Na trama, Dantas é um conceituado diretor na empresa de alimentos controlada pelos irmãos Eurico (Humberto Martins) e Eugênio (Dan Stulbach). Depois da morte do patriarca da família, foi Dantas quem ajudou os herdeiros a segurarem a empresa, e ele se sente injustiçado, pois acredita que nunca lhe deram o valor que merece. Tem uma filha, Cibele (Bruna Linzmeyer), que está noiva de Ruy (Fiuk), filho de Eugênio. “O Dantas quer ser reconhecido dentro da empresa. Quer fazer com que esse casamento dê certo, vai torcer, vai colocar a filha trabalhando na empresa também. Ele é aparentemente um sujeito de bom caráter, mas acho que tem potencial para a vilania”, frisa.

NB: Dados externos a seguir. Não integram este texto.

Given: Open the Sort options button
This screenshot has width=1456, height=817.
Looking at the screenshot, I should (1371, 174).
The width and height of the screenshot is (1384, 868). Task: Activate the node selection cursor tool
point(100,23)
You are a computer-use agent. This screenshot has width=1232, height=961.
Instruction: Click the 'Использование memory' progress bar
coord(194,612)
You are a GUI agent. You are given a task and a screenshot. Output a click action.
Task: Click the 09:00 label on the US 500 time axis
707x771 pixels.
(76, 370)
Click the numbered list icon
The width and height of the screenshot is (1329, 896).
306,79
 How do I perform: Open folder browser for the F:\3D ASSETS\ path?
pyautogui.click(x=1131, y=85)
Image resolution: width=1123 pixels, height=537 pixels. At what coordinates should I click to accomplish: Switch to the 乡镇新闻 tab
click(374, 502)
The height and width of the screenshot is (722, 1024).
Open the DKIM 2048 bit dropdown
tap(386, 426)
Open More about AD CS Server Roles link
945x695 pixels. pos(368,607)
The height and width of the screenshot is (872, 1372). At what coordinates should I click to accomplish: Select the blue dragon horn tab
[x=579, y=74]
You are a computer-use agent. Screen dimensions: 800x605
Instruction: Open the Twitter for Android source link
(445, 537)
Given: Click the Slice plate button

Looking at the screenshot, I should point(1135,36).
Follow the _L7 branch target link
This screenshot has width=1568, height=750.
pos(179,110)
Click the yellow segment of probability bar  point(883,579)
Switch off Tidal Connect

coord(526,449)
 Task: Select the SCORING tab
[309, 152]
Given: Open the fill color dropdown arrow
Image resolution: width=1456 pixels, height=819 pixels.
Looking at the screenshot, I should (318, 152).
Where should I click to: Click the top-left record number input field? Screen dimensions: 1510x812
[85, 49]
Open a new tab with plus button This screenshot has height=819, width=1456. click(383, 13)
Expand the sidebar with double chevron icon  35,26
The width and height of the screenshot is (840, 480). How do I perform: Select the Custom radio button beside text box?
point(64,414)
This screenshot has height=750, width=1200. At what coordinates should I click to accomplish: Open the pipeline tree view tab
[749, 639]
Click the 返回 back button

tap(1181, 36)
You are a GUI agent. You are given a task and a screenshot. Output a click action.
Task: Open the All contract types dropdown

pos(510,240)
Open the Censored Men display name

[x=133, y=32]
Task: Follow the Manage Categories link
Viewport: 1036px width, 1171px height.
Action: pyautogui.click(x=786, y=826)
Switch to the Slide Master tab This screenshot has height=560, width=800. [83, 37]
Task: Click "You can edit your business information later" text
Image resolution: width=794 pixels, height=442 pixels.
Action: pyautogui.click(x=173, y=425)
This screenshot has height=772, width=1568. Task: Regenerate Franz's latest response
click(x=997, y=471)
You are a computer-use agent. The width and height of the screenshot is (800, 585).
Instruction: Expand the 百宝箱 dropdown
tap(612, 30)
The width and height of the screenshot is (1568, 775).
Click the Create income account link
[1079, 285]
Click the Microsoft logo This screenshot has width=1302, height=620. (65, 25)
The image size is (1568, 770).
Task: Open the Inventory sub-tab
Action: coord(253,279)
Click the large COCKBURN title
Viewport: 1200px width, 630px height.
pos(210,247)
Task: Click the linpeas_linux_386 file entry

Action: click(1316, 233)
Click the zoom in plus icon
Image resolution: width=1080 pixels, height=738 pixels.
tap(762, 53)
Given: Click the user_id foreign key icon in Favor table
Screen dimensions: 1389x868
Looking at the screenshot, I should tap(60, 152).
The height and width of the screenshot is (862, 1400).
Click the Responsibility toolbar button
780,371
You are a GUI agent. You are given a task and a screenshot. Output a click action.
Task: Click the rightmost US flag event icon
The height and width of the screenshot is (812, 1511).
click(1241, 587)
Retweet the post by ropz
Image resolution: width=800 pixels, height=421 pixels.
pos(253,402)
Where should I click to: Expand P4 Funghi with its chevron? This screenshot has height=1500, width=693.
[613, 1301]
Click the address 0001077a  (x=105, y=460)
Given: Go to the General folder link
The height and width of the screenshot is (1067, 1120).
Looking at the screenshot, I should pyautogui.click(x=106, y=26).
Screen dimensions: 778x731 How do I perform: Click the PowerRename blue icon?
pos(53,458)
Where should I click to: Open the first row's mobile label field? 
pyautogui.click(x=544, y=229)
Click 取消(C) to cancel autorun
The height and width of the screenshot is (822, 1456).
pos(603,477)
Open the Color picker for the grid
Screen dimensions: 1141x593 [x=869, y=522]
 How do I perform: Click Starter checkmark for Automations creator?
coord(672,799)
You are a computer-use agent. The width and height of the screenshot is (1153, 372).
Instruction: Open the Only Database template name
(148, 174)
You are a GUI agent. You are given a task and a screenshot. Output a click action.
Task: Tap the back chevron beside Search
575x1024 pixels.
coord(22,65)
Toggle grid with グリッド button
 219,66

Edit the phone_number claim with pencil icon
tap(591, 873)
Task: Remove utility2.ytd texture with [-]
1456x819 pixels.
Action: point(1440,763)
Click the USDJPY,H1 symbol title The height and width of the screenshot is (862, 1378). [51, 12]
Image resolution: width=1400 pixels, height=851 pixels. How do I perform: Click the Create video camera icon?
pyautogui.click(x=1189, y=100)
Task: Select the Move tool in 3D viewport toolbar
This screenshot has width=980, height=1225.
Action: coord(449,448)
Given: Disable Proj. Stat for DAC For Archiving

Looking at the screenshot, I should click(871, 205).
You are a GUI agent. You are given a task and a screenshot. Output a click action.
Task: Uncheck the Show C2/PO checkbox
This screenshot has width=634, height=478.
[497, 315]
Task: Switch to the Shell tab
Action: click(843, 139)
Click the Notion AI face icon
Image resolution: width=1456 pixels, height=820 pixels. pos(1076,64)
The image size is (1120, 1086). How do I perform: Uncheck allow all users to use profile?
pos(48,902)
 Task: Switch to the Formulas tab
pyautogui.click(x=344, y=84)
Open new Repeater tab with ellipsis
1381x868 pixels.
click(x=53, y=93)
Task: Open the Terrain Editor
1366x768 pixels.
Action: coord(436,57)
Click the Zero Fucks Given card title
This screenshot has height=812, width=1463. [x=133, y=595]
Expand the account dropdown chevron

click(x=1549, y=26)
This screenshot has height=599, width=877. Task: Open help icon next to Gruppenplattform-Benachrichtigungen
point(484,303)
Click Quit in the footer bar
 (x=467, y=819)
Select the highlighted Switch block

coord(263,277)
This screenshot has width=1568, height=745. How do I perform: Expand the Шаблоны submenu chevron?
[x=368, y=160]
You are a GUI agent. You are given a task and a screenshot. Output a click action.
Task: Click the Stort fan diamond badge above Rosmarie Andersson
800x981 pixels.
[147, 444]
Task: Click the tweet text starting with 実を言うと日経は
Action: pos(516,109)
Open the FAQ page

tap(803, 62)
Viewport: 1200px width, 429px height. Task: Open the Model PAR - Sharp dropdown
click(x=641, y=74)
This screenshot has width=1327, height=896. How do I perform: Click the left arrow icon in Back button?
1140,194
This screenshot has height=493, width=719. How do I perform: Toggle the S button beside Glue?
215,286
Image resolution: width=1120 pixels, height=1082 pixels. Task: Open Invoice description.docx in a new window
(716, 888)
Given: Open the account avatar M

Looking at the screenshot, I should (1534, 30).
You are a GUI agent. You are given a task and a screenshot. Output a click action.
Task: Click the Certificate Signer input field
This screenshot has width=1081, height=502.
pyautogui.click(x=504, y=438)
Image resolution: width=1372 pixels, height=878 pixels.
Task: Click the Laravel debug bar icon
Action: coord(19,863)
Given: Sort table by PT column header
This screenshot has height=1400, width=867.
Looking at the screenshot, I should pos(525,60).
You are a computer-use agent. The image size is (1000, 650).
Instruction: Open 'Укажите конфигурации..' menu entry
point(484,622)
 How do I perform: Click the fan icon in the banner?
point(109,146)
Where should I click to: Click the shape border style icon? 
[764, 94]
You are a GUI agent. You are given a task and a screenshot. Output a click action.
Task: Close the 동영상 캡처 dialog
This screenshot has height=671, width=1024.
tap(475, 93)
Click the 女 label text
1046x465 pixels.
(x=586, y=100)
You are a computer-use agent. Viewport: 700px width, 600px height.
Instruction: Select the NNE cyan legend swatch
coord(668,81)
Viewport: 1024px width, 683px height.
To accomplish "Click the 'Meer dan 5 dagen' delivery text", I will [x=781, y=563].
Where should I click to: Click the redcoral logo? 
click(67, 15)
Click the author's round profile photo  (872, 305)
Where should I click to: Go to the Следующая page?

Entre as aventuras amorosas de Dantas, a mais séria é com Shirley (Michelle Martins). Ela é a namorada oficial, uma mulher inteligente, esperta, e o ajuda a entender Ruy, o noivo da filha dele, que pode estar interessado por outra mulher. “O Dantas é rotativo nos relacionamentos. A Shirley não é desanuviada ou mais uma dessas loucas interesseiras. É uma relação divertida. O Dantas tem muito orgulho de estar com ela, mas não como um homem maduro babão. A Glória (Perez, autora) colocou de uma forma interessante e divertida”, explica.

RÓTULO DE GALÃ
Edson Celulari nunca teve problema em ser chamado de galã. O ator conta que sempre procurou personagens distintos desse rótulo, seja na TV, cinema ou teatro. “Não posso seguir minha carreira ou minha vida em função de um rótulo. E o que é um galã? É um homem ou um moço ideal. Eu sou quase um velhinho ideal (risos)”, conta. “Eu tenho que viver o meu hoje, a minha idade hoje. Sou um homem de 59 anos. E posso fazer personagens um pouco mais novos. Tudo bem, por exemplo, de 57 anos, ou mais velhos, de 60. Mas fazer um homem de 40, não”, completa o ator.

MISTÉRIO
Um dos mistérios sobre o personagem de Celulari é a identidade da mãe de Cibele (Bruna). É uma questão que, por enquanto, não está clara na trama. “Ninguém sabe dela. Só se sabe é que ele toma conta da filha e que eles têm uma relação de um cuidar do outro e uma identificação enorme. Eles formam uma boa dupla, bem pai e filha, e uma bonita relação. Não sei nem se a Glória sabe sobre a mãe da Cibele”, brinca.

FOCO NO TRABALHO
Edson Celulari afirma que deseja se divertir e se fortificar com esse trabalho, reencontrando colegas e conhecendo mais pessoas. “O meu querer é cuidar dos meus filhos, da minha vida, seguir em frente. Tenho outros projetos, esse é o meu querer no momento, focado no trabalho”, enfatiza.

ASSÉDIO FEMININO
O assédio continua. Outro dia, dentro do Projac, ele precisou ser “resgatado” por seguranças da Globo por conta do cerco de um grupo de fãs da plateia do ‘Encontro com Fátima Bernardes’. “Estava de guarda-chuva porque não posso pegar sol. Elas me cercaram e, de fora, só via o guarda-chuva aberto balançando. Era um grupo muito específico de senhoras. Tinha jovens também, que ficaram um pouco envergonhadas com a atitude das mais velhas, mas é normal. Não tem mais os gritos histéricos, eles vão engrossando, ficando mais graves, menos afoitos, menos atrevidos. As fãs deram uma envelhecida. Se fosse só eu, seria sacanagem (risos). Já rasgaram camisa, tiraram boné, beliscaram... Isso já não tem mais. Ou se tiver é em menor número. Mas é divertido”, enfatiza.